The winter wind whistled through the ancient stone halls. Though not as cold as his previous home, the wind always chilled Reginald.
No, he thought, it’s not the wind. It’s what comes with the wind.
Reginald hurried through the stone halls, crimson robes streaming behind him. He didn’t want to be late. He’d been late before. It hurt to be late.
But that’s better than missing it all together, he reasoned.
He reached the spiral stairs leading to the top of the east tower and scurried up them. Reaching the top, Reginald flung open the iron strapped door and stepped out to the parapet walls. Reginald breathed a sigh of relief. He’d made it in time. He spent the next several minutes scouring the skies, looking for any telltale trace of her.
At first he didn’t see her. His heart raced. Everything was right. She had to come. The old seeress said so. Then, as his panic tightened icy fingers around his throat, Reginald saw the first sign of her. Reginald danced in anticipation just like a naïve schoolboy. The wind whipped particularly hard blinding him for a moment. When he could see again, she was there on the tower with him.

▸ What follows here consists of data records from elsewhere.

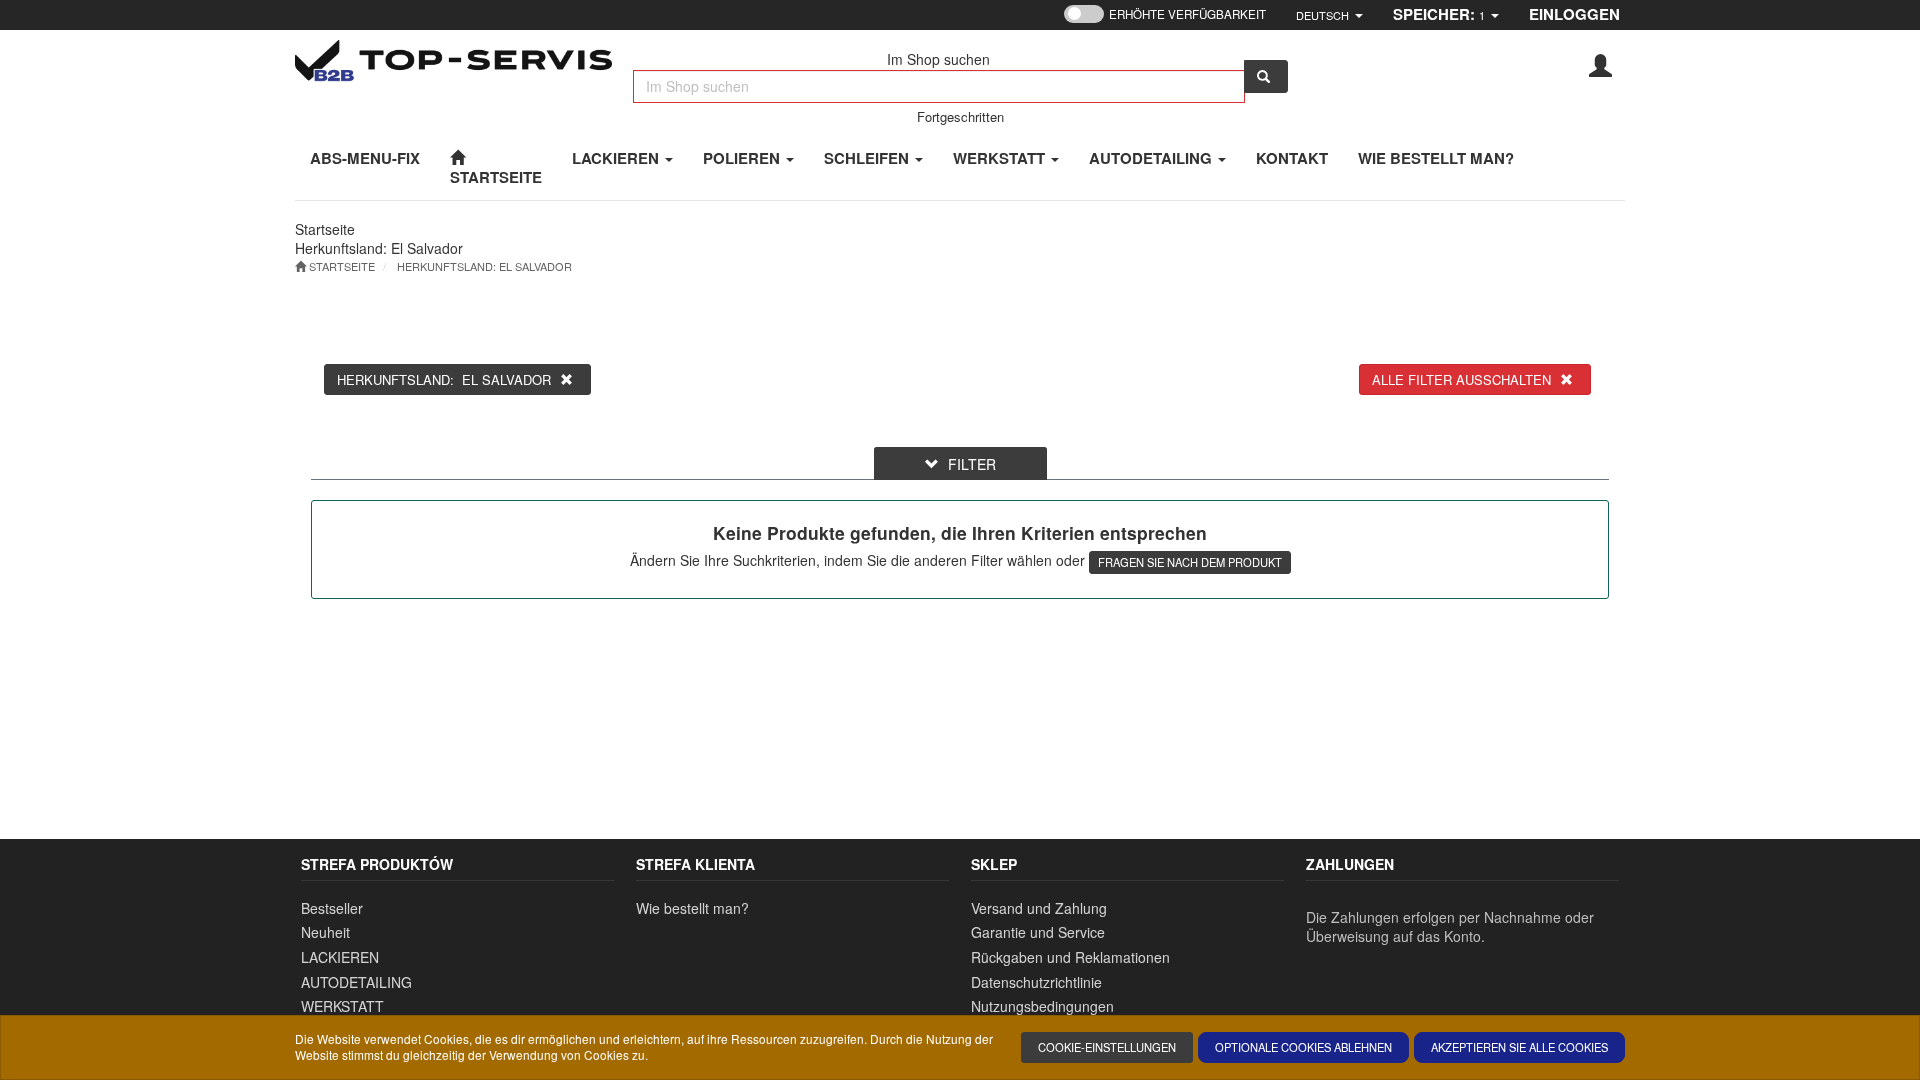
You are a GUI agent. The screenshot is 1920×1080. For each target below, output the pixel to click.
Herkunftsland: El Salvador (484, 266)
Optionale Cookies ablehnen (1303, 1047)
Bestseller (332, 908)
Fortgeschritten (960, 116)
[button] (1329, 15)
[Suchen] (1266, 76)
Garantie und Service (1038, 932)
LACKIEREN (617, 158)
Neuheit (325, 932)
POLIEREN (743, 158)
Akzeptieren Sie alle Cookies (1519, 1047)
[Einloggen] (1600, 63)
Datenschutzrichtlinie (1036, 982)
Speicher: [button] (1439, 14)
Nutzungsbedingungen (1042, 1006)
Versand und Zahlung (1039, 908)
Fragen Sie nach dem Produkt (1190, 562)
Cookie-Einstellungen (1107, 1047)
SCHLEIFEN (868, 158)
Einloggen (1574, 14)
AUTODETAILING (1152, 158)
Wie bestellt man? (692, 908)
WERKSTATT (1001, 158)
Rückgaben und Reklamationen (1070, 957)
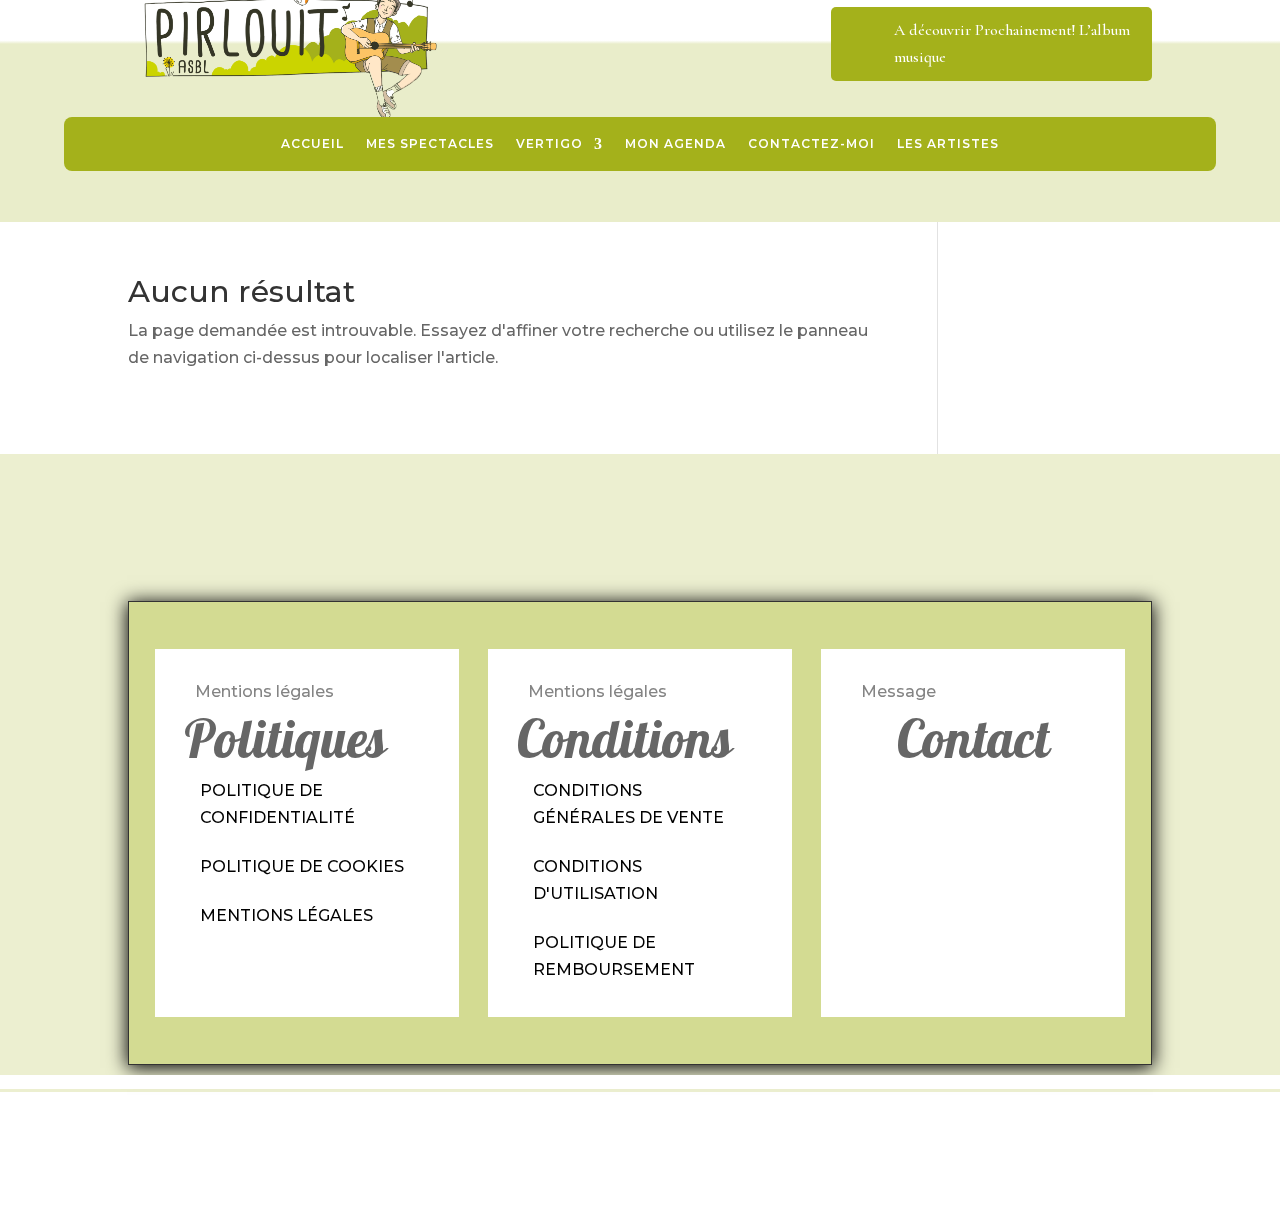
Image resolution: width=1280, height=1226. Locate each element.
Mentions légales (286, 915)
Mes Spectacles (430, 144)
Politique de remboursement (614, 956)
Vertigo (549, 144)
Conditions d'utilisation (595, 880)
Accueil (312, 144)
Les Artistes (948, 144)
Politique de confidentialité (277, 804)
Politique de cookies (302, 866)
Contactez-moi (811, 144)
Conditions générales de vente (628, 804)
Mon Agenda (675, 144)
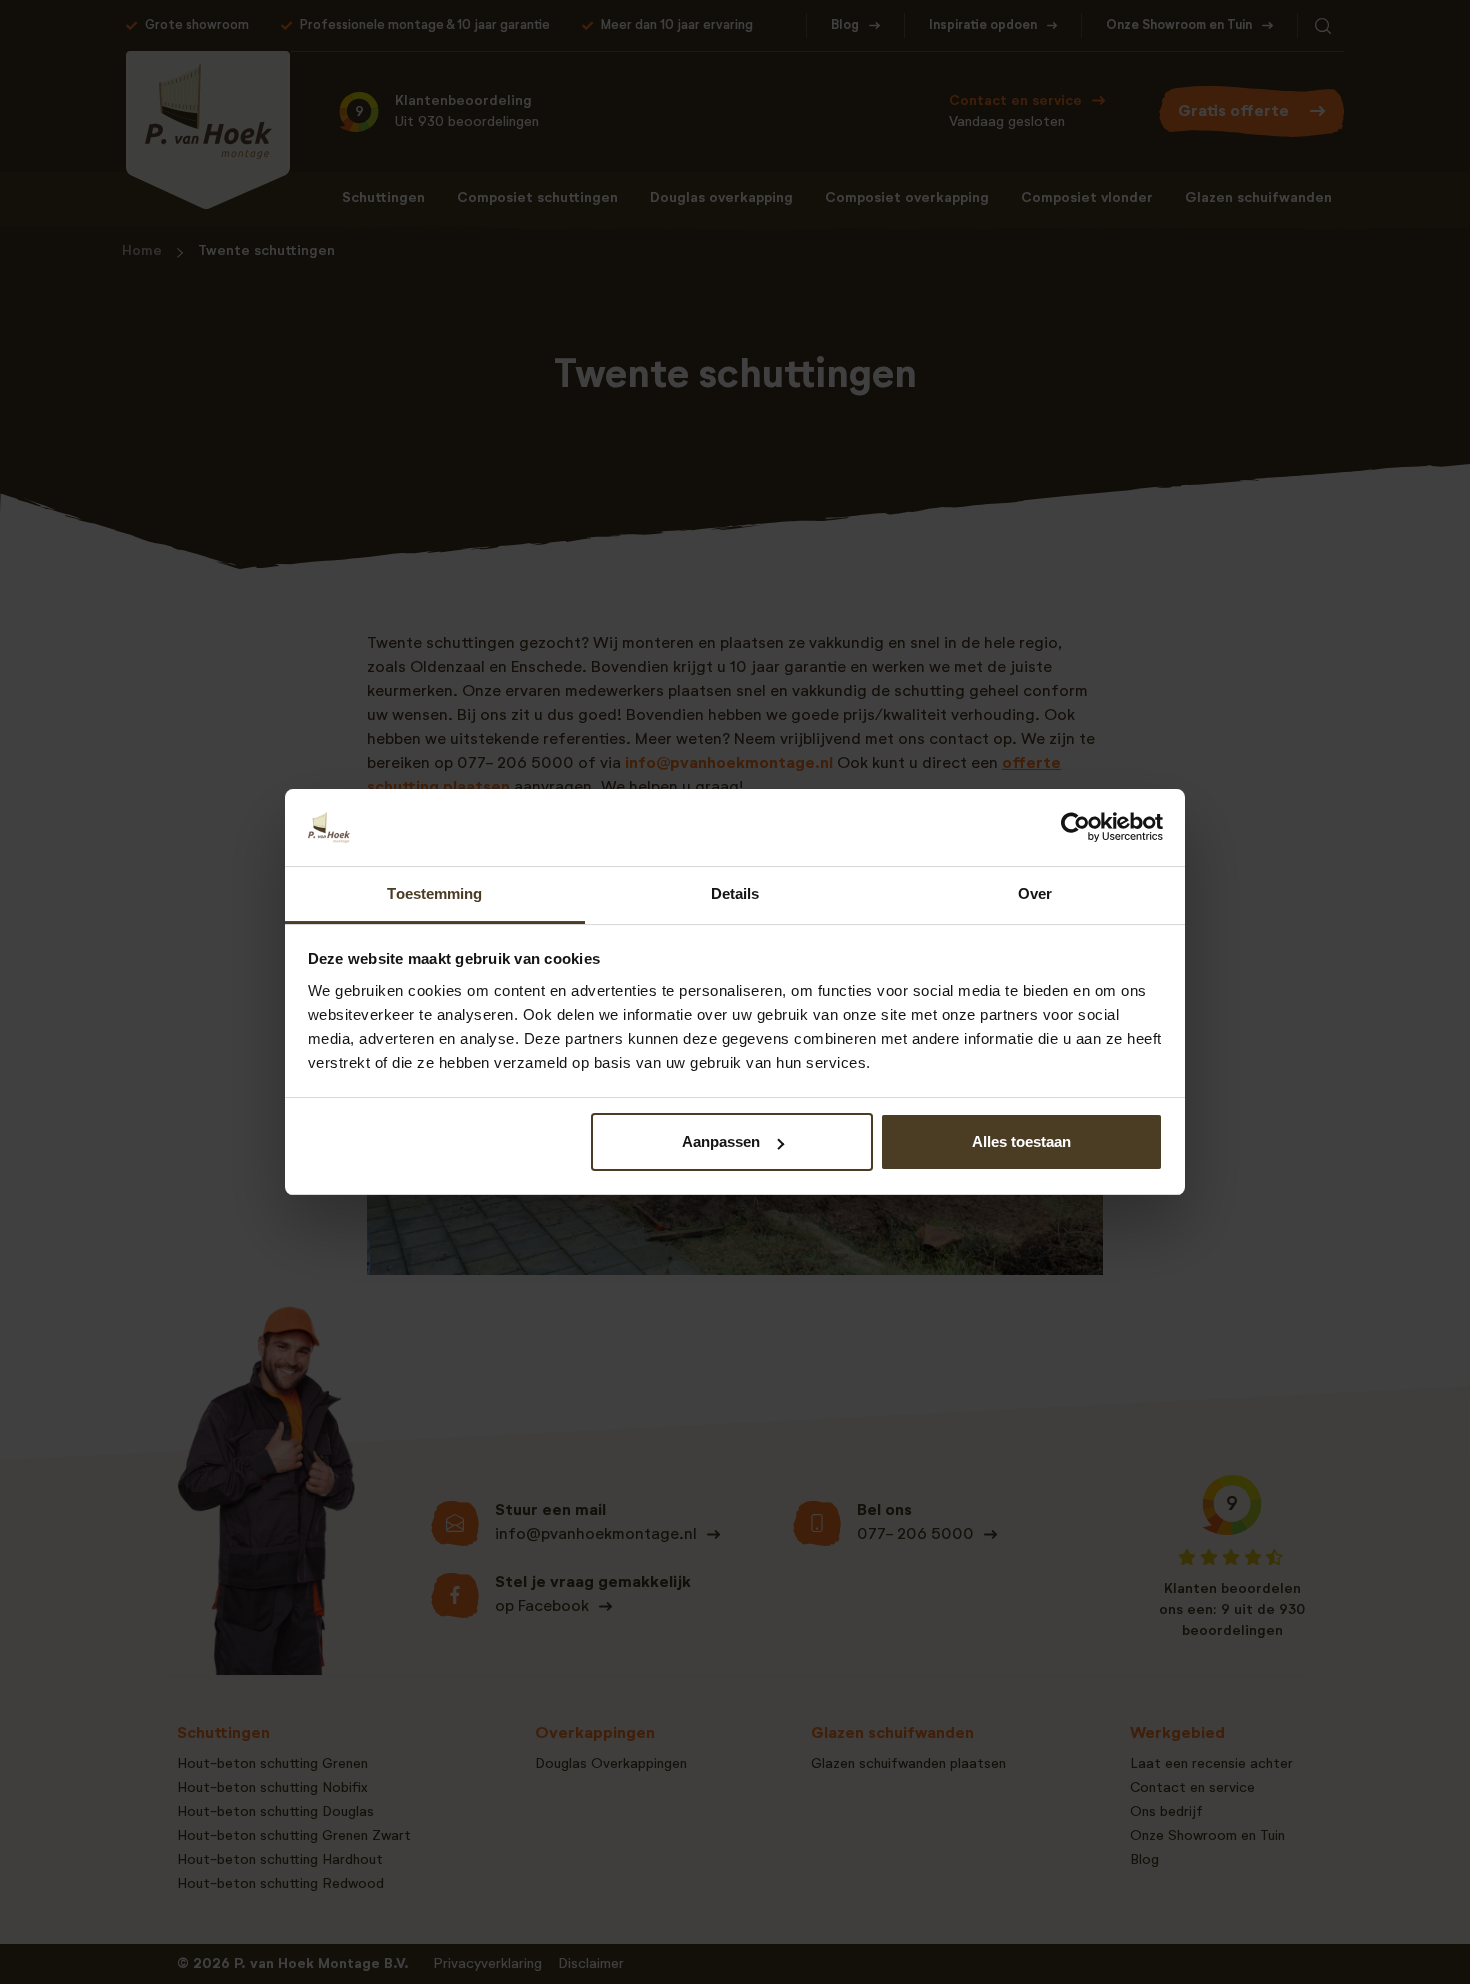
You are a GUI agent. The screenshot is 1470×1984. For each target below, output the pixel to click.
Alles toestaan (1021, 1141)
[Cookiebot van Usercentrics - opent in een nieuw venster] (1075, 827)
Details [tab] (735, 893)
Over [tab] (1035, 893)
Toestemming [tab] (434, 893)
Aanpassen (721, 1141)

Reginald fell to his knees. Tears streamed down his face. He reached out, hands shaking, praying for a single touch. A touch that didn’t come. She wasn’t even looking at him. She circled the walls, watching the surrounding countryside.
“Sarande,” Reginald whispered.
She turned toward him. Once again, Reginald’s heart raced. Joy threatened to crush him. Just as he believed that this time it worked, she walked right through him without any sign that she knew he was there.
Reginald crumpled, the scarlet fabric pooling around him. It had failed. Sarande was the reason he’d fought to take this land, to take Scarborough Castle. He’d almost died in the fighting. It had all been for her.
The battle replayed in his mind. Each move, each sword stroke. Reginald felt each blow all over again. Wounded, exhausted, numb, he’d finally reached Sarande. She turned to look at him as he’d fallen to his knees in front of her.
As Reginald remembered the look on her face, his mind shied away from the image that was indelibly carved into his memory. Tears poured down his face.
“Why, Sarande? Why did you do that? Was I really so bad?” he screamed into the frigid air as she faded away.